#### [Task material]

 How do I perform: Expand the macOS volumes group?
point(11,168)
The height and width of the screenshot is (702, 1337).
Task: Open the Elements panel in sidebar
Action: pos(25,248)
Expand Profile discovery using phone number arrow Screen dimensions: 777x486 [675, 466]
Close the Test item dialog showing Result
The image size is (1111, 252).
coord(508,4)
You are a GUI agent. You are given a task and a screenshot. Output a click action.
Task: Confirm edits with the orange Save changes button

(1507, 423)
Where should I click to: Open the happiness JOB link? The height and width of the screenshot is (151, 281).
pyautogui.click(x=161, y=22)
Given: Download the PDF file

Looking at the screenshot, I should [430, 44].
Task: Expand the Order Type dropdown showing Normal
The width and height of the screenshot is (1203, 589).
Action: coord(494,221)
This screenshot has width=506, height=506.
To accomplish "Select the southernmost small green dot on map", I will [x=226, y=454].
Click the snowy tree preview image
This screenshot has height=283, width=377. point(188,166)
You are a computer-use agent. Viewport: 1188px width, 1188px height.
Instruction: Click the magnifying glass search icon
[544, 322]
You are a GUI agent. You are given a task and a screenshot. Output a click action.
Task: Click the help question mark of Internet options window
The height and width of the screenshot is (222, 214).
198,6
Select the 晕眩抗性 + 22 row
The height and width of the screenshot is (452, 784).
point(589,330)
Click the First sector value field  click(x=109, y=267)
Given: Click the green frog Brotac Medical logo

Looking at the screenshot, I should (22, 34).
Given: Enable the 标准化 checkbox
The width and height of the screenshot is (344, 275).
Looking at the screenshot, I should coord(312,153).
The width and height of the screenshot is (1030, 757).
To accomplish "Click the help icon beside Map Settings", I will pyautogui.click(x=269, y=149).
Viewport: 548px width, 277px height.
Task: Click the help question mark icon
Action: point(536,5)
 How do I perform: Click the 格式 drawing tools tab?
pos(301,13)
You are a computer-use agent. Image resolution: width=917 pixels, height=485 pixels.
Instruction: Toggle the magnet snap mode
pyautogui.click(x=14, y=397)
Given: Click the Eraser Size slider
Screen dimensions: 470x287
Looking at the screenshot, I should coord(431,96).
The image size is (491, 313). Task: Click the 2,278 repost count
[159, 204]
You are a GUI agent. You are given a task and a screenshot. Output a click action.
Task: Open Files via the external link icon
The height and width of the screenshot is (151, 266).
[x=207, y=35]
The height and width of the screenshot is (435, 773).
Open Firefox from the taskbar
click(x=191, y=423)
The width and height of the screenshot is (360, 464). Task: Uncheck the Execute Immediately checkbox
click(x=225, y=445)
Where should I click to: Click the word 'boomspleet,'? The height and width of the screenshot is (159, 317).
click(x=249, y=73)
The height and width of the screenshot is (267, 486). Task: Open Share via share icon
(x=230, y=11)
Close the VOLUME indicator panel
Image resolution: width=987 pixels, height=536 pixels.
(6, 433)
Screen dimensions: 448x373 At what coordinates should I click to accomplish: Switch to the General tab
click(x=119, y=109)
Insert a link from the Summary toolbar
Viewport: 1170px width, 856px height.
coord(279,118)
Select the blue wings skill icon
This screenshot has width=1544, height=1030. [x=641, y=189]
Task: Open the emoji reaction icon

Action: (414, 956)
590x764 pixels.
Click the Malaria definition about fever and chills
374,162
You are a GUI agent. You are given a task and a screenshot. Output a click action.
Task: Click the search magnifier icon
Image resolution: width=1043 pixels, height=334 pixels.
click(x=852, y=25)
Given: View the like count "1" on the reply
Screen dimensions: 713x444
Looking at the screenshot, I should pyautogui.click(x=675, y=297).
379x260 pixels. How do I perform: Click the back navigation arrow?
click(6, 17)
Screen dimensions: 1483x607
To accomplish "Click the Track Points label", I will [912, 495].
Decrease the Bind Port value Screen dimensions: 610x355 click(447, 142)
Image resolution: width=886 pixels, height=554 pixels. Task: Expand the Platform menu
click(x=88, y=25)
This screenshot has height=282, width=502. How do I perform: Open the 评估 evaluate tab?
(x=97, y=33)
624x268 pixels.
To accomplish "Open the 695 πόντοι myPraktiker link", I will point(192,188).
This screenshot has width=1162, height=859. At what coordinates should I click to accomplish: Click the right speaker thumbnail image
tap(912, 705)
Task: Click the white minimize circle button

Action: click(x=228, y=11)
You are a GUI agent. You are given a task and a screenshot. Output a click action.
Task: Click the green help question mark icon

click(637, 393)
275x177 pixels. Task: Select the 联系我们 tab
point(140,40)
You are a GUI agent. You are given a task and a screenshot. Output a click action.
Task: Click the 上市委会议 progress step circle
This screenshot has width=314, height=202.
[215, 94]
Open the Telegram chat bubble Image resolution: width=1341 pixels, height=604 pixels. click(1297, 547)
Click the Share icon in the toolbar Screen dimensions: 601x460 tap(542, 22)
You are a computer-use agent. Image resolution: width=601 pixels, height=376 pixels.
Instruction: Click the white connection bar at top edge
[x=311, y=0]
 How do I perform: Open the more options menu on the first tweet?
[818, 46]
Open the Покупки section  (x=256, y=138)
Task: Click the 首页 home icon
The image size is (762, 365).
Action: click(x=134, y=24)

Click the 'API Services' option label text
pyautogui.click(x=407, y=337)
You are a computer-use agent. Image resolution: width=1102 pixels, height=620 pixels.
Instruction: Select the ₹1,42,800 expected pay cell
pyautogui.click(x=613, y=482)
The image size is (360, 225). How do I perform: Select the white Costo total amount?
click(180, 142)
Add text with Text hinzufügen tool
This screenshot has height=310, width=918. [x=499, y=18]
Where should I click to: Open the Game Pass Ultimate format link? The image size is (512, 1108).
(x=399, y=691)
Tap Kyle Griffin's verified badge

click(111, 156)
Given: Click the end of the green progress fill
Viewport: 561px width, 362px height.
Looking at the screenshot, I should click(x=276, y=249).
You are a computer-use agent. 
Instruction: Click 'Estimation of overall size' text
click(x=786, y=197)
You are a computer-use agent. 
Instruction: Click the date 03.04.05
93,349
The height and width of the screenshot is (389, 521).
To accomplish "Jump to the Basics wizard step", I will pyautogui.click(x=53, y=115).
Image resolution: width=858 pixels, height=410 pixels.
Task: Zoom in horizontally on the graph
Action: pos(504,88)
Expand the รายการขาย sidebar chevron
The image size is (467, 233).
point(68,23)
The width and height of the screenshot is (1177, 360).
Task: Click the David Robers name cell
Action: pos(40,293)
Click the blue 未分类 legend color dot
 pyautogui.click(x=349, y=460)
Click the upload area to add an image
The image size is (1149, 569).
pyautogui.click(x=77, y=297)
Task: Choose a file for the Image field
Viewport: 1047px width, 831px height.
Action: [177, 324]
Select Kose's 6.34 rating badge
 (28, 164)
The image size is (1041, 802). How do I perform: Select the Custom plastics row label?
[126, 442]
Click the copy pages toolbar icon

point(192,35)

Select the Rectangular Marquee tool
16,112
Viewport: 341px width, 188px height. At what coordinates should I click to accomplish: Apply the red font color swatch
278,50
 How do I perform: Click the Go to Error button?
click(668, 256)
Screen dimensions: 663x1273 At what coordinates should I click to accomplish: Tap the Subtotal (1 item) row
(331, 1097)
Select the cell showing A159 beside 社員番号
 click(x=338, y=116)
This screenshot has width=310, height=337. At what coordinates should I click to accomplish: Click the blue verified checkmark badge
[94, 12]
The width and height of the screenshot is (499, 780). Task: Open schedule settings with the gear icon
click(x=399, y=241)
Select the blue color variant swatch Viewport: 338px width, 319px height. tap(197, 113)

#### [Your instructions]
Each line above must be retyped exactly.

#### [Answer section]
 How do I perform: Expand the macOS volumes group?
point(11,168)
The height and width of the screenshot is (702, 1337).
Task: Open the Elements panel in sidebar
Action: pos(25,248)
Expand Profile discovery using phone number arrow Screen dimensions: 777x486 [675, 466]
Close the Test item dialog showing Result
The image size is (1111, 252).
coord(508,4)
You are a GUI agent. You are given a task and a screenshot. Output a click action.
Task: Confirm edits with the orange Save changes button

(1507, 423)
Where should I click to: Open the happiness JOB link? The height and width of the screenshot is (151, 281).
pyautogui.click(x=161, y=22)
Given: Download the PDF file

Looking at the screenshot, I should [430, 44].
Task: Expand the Order Type dropdown showing Normal
The width and height of the screenshot is (1203, 589).
Action: coord(494,221)
This screenshot has width=506, height=506.
To accomplish "Select the southernmost small green dot on map", I will [x=226, y=454].
Click the snowy tree preview image
This screenshot has height=283, width=377. point(188,166)
You are a computer-use agent. Viewport: 1188px width, 1188px height.
Instruction: Click the magnifying glass search icon
[544, 322]
You are a GUI agent. You are given a task and a screenshot. Output a click action.
Task: Click the help question mark of Internet options window
The height and width of the screenshot is (222, 214).
198,6
Select the 晕眩抗性 + 22 row
The height and width of the screenshot is (452, 784).
point(589,330)
Click the First sector value field  click(x=109, y=267)
Given: Click the green frog Brotac Medical logo

Looking at the screenshot, I should (22, 34).
Given: Enable the 标准化 checkbox
The width and height of the screenshot is (344, 275).
Looking at the screenshot, I should coord(312,153).
The width and height of the screenshot is (1030, 757).
To accomplish "Click the help icon beside Map Settings", I will pyautogui.click(x=269, y=149).
Viewport: 548px width, 277px height.
Task: Click the help question mark icon
Action: point(536,5)
 How do I perform: Click the 格式 drawing tools tab?
pos(301,13)
You are a computer-use agent. Image resolution: width=917 pixels, height=485 pixels.
Instruction: Toggle the magnet snap mode
pyautogui.click(x=14, y=397)
Given: Click the Eraser Size slider
Screen dimensions: 470x287
Looking at the screenshot, I should coord(431,96).
The image size is (491, 313). Task: Click the 2,278 repost count
[159, 204]
You are a GUI agent. You are given a task and a screenshot. Output a click action.
Task: Open Files via the external link icon
The height and width of the screenshot is (151, 266).
[x=207, y=35]
The height and width of the screenshot is (435, 773).
Open Firefox from the taskbar
click(x=191, y=423)
The width and height of the screenshot is (360, 464). Task: Uncheck the Execute Immediately checkbox
click(x=225, y=445)
Where should I click to: Click the word 'boomspleet,'? The height and width of the screenshot is (159, 317).
click(x=249, y=73)
The height and width of the screenshot is (267, 486). Task: Open Share via share icon
(x=230, y=11)
Close the VOLUME indicator panel
Image resolution: width=987 pixels, height=536 pixels.
(6, 433)
Screen dimensions: 448x373 At what coordinates should I click to accomplish: Switch to the General tab
click(x=119, y=109)
Insert a link from the Summary toolbar
Viewport: 1170px width, 856px height.
coord(279,118)
Select the blue wings skill icon
This screenshot has width=1544, height=1030. [x=641, y=189]
Task: Open the emoji reaction icon

Action: (414, 956)
590x764 pixels.
Click the Malaria definition about fever and chills
374,162
You are a GUI agent. You are given a task and a screenshot. Output a click action.
Task: Click the search magnifier icon
Image resolution: width=1043 pixels, height=334 pixels.
click(x=852, y=25)
Given: View the like count "1" on the reply
Screen dimensions: 713x444
Looking at the screenshot, I should pyautogui.click(x=675, y=297).
379x260 pixels. How do I perform: Click the back navigation arrow?
click(6, 17)
Screen dimensions: 1483x607
To accomplish "Click the Track Points label", I will [912, 495].
Decrease the Bind Port value Screen dimensions: 610x355 click(447, 142)
Image resolution: width=886 pixels, height=554 pixels. Task: Expand the Platform menu
click(x=88, y=25)
This screenshot has height=282, width=502. How do I perform: Open the 评估 evaluate tab?
(x=97, y=33)
624x268 pixels.
To accomplish "Open the 695 πόντοι myPraktiker link", I will point(192,188).
This screenshot has width=1162, height=859. At what coordinates should I click to accomplish: Click the right speaker thumbnail image
tap(912, 705)
Task: Click the white minimize circle button

Action: click(x=228, y=11)
You are a GUI agent. You are given a task and a screenshot. Output a click action.
Task: Click the green help question mark icon

click(637, 393)
275x177 pixels. Task: Select the 联系我们 tab
point(140,40)
You are a GUI agent. You are given a task and a screenshot. Output a click action.
Task: Click the 上市委会议 progress step circle
This screenshot has width=314, height=202.
[215, 94]
Open the Telegram chat bubble Image resolution: width=1341 pixels, height=604 pixels. click(1297, 547)
Click the Share icon in the toolbar Screen dimensions: 601x460 tap(542, 22)
You are a computer-use agent. Image resolution: width=601 pixels, height=376 pixels.
Instruction: Click the white connection bar at top edge
[x=311, y=0]
 How do I perform: Open the more options menu on the first tweet?
[818, 46]
Open the Покупки section  (x=256, y=138)
Task: Click the 首页 home icon
The image size is (762, 365).
Action: click(x=134, y=24)

Click the 'API Services' option label text
pyautogui.click(x=407, y=337)
You are a computer-use agent. Image resolution: width=1102 pixels, height=620 pixels.
Instruction: Select the ₹1,42,800 expected pay cell
pyautogui.click(x=613, y=482)
The image size is (360, 225). How do I perform: Select the white Costo total amount?
click(180, 142)
Add text with Text hinzufügen tool
This screenshot has height=310, width=918. [x=499, y=18]
Where should I click to: Open the Game Pass Ultimate format link? The image size is (512, 1108).
(x=399, y=691)
Tap Kyle Griffin's verified badge

click(111, 156)
Given: Click the end of the green progress fill
Viewport: 561px width, 362px height.
Looking at the screenshot, I should click(x=276, y=249).
You are a computer-use agent. 
Instruction: Click 'Estimation of overall size' text
click(x=786, y=197)
You are a computer-use agent. 
Instruction: Click the date 03.04.05
93,349
The height and width of the screenshot is (389, 521).
To accomplish "Jump to the Basics wizard step", I will pyautogui.click(x=53, y=115).
Image resolution: width=858 pixels, height=410 pixels.
Task: Zoom in horizontally on the graph
Action: pos(504,88)
Expand the รายการขาย sidebar chevron
The image size is (467, 233).
point(68,23)
The width and height of the screenshot is (1177, 360).
Task: Click the David Robers name cell
Action: pos(40,293)
Click the blue 未分类 legend color dot
 pyautogui.click(x=349, y=460)
Click the upload area to add an image
The image size is (1149, 569).
pyautogui.click(x=77, y=297)
Task: Choose a file for the Image field
Viewport: 1047px width, 831px height.
Action: [177, 324]
Select Kose's 6.34 rating badge
 (28, 164)
The image size is (1041, 802). How do I perform: Select the Custom plastics row label?
[126, 442]
Click the copy pages toolbar icon

point(192,35)

Select the Rectangular Marquee tool
16,112
Viewport: 341px width, 188px height. At what coordinates should I click to accomplish: Apply the red font color swatch
278,50
 How do I perform: Click the Go to Error button?
click(668, 256)
Screen dimensions: 663x1273 At what coordinates should I click to accomplish: Tap the Subtotal (1 item) row
(331, 1097)
Select the cell showing A159 beside 社員番号
 click(x=338, y=116)
This screenshot has width=310, height=337. At what coordinates should I click to accomplish: Click the blue verified checkmark badge
[94, 12]
The width and height of the screenshot is (499, 780). Task: Open schedule settings with the gear icon
click(x=399, y=241)
Select the blue color variant swatch Viewport: 338px width, 319px height. tap(197, 113)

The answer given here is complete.